Thoughts on Varig flight 254
The vast majority of the YouTube and Reddit comments, Mentour Pilot’s video, and Admiral Cloudberg’s article are focused on the pilots’ errors in not realising that they were setting off in the wrong direction.
Only briefly mentioned is the fact that they were given the wrong heading, which to my mind should be considered almost the single cause of the accident. I don’t care what the airline’s policies were, we have ways of notating numbers and 0270
is “two hundred and seventy with a leading zero”, not “twenty-seven point zero”.
Corroborating this, from Wikipedia:
Months after the accident, the flight plan Varig 254 used was shown to 21 pilots of major airlines in the world during a test conducted by the International Federation of Air Line Pilots’ Associations. No fewer than 15 pilots committed the same mistake that the Varig flight 254 crew had made. After the flight 254 accident, Varig installed Omega navigation systems in their aircraft.
And the word “mistake” should really be in quotes there, as the real mistake was in the utterly absurd decision to notate decimal numbers without a decimal point.
Even putting the bad flight plan format aside, many commenters are baffled that the pilots managed to fly due west into the sunset without realising that this didn’t make sense given their destination, which was north-northeast of them.
I argue that this isn’t as unbelievable or unforgiveable as it might seem. Sure, pilots probably ought to have some basic situational awareness and sense of direction. But it takes mental effort to position and orient oneself accurately relative to map points, compass directions, and the sun, and to do so in an explicit enough way to notice an error like this. And I would bet that with the amount of automation and navigation aids pilots have access to, their minds will not be in the habit of going to such unnecessary metabolic expense at the start of every flight. They have enough other things to worry about, and the results of such mental calculations would almost always simply be less accurate versions of the numbers on the flight plan.

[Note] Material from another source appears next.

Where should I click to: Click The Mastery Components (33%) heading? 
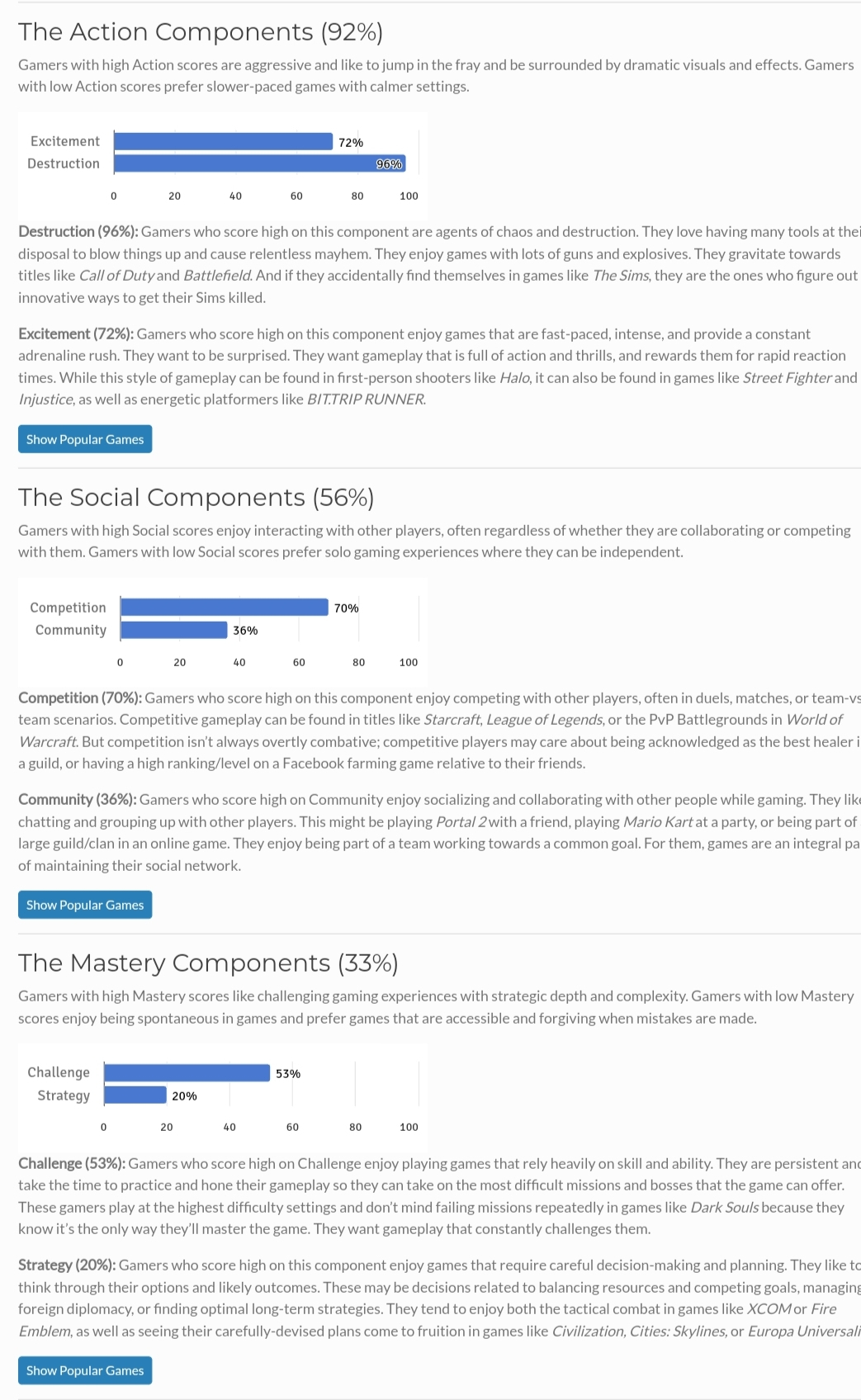208,962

Further, pilots will fly in a wide range of different patterns, at different times of day and, for long haul flights, across time zones and hemispheres. Flights often take off and then make a sharp turn shortly thereafter. The position of the sun will therefore not be an easy to use indicator of general navigational status at all points in the flight, further encouraging pilots to tune it out. The important thing for them is to configure their aeroplane and nav systems correctly, which by any sane interpretation of 0270
, they did.
With the very reasonable assumption that they had been flying in the right general direction, it is completely understandable that they became confused and disoriented when they appeared to have overflown their destination. The decisions that followed, such as not flying to a high altitude and asking for help as soon as they realised they were lost—and the lack of CRM—were bad. But the original navigation error is a strong mitigating factor here, not an aggravating one.